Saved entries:
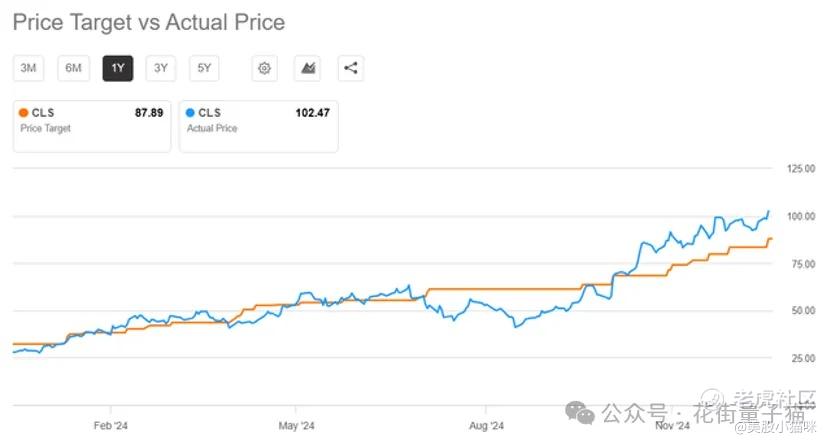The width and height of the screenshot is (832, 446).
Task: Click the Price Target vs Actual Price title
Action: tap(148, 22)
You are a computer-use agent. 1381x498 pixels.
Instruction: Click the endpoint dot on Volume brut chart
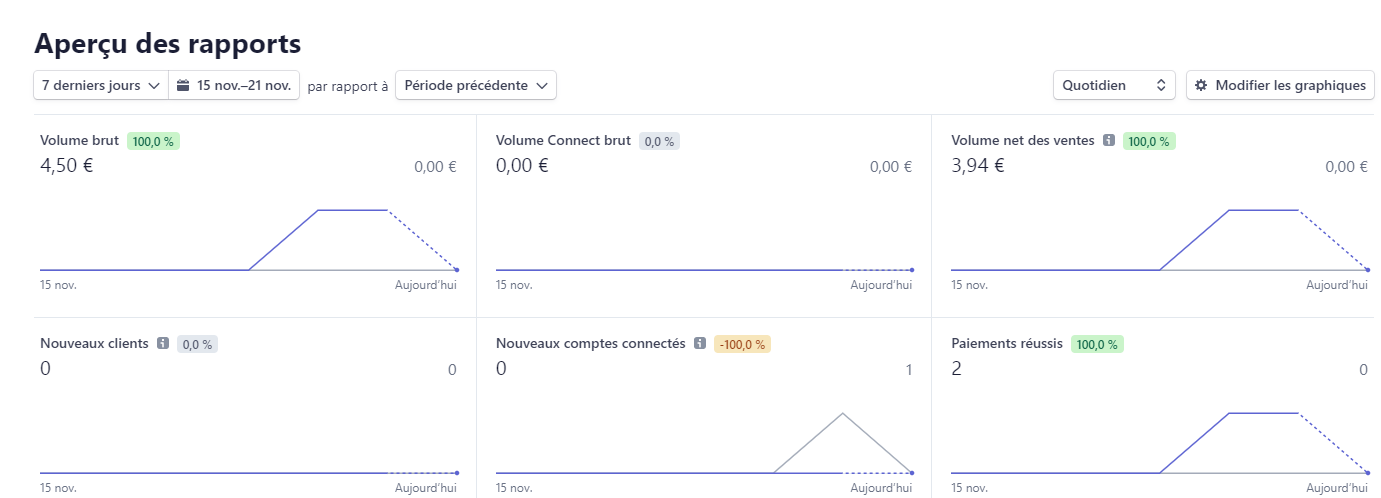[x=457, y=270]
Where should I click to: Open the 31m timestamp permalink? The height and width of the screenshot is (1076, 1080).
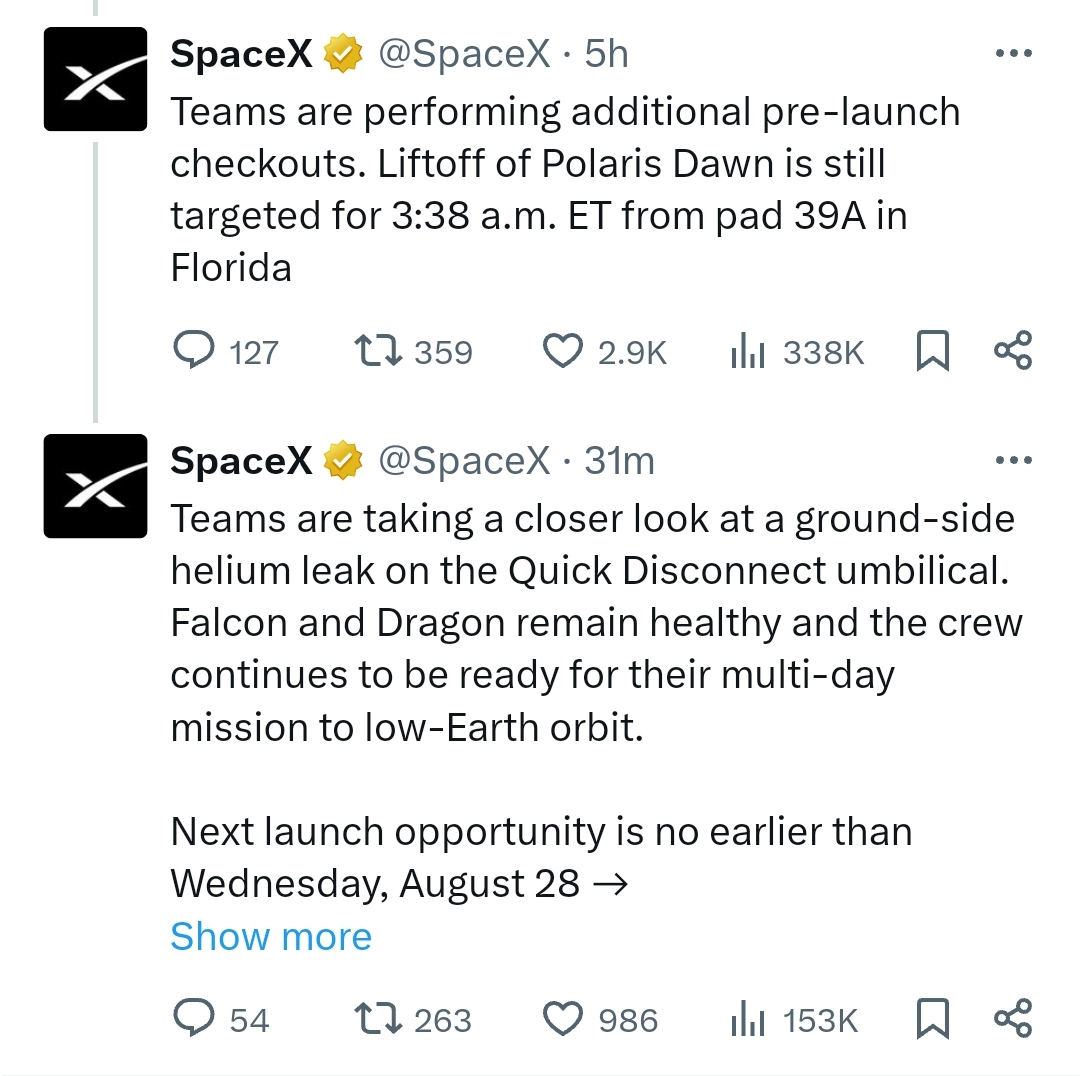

Your assignment:
The output must match, line for line, the span from the line containing "You are a computer-use" through the end of the data, with the pictures removed.

Solution to this problem:
You are a computer-use agent. 1381x498 pixels.
Instruction: Click the endpoint dot on Volume brut chart
[x=457, y=270]
Where should I click to: Open the 31m timestamp permalink? The height and width of the screenshot is (1076, 1080).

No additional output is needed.